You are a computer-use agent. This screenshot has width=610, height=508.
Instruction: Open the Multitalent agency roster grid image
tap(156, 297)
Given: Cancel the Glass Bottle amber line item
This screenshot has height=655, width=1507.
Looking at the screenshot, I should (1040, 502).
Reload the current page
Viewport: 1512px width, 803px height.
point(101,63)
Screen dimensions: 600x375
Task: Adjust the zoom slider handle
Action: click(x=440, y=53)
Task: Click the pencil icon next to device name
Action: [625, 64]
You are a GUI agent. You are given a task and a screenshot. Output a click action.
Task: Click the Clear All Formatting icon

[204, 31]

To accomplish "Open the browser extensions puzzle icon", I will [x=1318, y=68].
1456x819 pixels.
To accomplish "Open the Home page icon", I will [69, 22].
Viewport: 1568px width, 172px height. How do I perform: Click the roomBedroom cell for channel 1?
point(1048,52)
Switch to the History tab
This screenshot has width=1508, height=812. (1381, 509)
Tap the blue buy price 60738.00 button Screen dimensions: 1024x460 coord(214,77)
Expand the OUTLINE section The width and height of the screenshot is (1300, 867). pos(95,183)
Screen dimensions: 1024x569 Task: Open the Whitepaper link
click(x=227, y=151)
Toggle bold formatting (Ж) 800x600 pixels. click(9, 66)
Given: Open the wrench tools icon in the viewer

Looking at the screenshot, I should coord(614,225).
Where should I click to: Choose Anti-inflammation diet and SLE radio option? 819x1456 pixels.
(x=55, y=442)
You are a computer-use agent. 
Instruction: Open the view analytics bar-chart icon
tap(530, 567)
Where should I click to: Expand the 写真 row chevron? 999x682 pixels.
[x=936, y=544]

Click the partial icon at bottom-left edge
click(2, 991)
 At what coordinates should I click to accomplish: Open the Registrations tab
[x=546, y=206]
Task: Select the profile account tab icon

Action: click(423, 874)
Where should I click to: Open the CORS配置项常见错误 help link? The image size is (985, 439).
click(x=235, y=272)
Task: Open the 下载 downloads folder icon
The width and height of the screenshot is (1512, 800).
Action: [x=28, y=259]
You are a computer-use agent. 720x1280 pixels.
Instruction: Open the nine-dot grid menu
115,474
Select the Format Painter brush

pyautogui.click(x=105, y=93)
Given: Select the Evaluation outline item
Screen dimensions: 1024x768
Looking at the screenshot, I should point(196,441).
● ● ● ● ● ● ●
THE TASK:
Copy all of the entries above verbatim.

SOLUTION BELOW:
You are a computer-use agent. This screenshot has width=610, height=508.
Instruction: Open the Multitalent agency roster grid image
tap(156, 297)
Given: Cancel the Glass Bottle amber line item
This screenshot has height=655, width=1507.
Looking at the screenshot, I should (1040, 502).
Reload the current page
Viewport: 1512px width, 803px height.
point(101,63)
Screen dimensions: 600x375
Task: Adjust the zoom slider handle
Action: click(x=440, y=53)
Task: Click the pencil icon next to device name
Action: [625, 64]
You are a GUI agent. You are given a task and a screenshot. Output a click action.
Task: Click the Clear All Formatting icon

[204, 31]

To accomplish "Open the browser extensions puzzle icon", I will [x=1318, y=68].
1456x819 pixels.
To accomplish "Open the Home page icon", I will [69, 22].
Viewport: 1568px width, 172px height. How do I perform: Click the roomBedroom cell for channel 1?
point(1048,52)
Switch to the History tab
This screenshot has width=1508, height=812. (1381, 509)
Tap the blue buy price 60738.00 button Screen dimensions: 1024x460 coord(214,77)
Expand the OUTLINE section The width and height of the screenshot is (1300, 867). pos(95,183)
Screen dimensions: 1024x569 Task: Open the Whitepaper link
click(x=227, y=151)
Toggle bold formatting (Ж) 800x600 pixels. click(9, 66)
Given: Open the wrench tools icon in the viewer

Looking at the screenshot, I should coord(614,225).
Where should I click to: Choose Anti-inflammation diet and SLE radio option? 819x1456 pixels.
(x=55, y=442)
You are a computer-use agent. 
Instruction: Open the view analytics bar-chart icon
tap(530, 567)
Where should I click to: Expand the 写真 row chevron? 999x682 pixels.
[x=936, y=544]

Click the partial icon at bottom-left edge
click(2, 991)
 At what coordinates should I click to accomplish: Open the Registrations tab
[x=546, y=206]
Task: Select the profile account tab icon

Action: click(423, 874)
Where should I click to: Open the CORS配置项常见错误 help link? The image size is (985, 439).
click(x=235, y=272)
Task: Open the 下载 downloads folder icon
The width and height of the screenshot is (1512, 800).
Action: [x=28, y=259]
You are a computer-use agent. 720x1280 pixels.
Instruction: Open the nine-dot grid menu
115,474
Select the Format Painter brush

pyautogui.click(x=105, y=93)
Given: Select the Evaluation outline item
Screen dimensions: 1024x768
Looking at the screenshot, I should point(196,441).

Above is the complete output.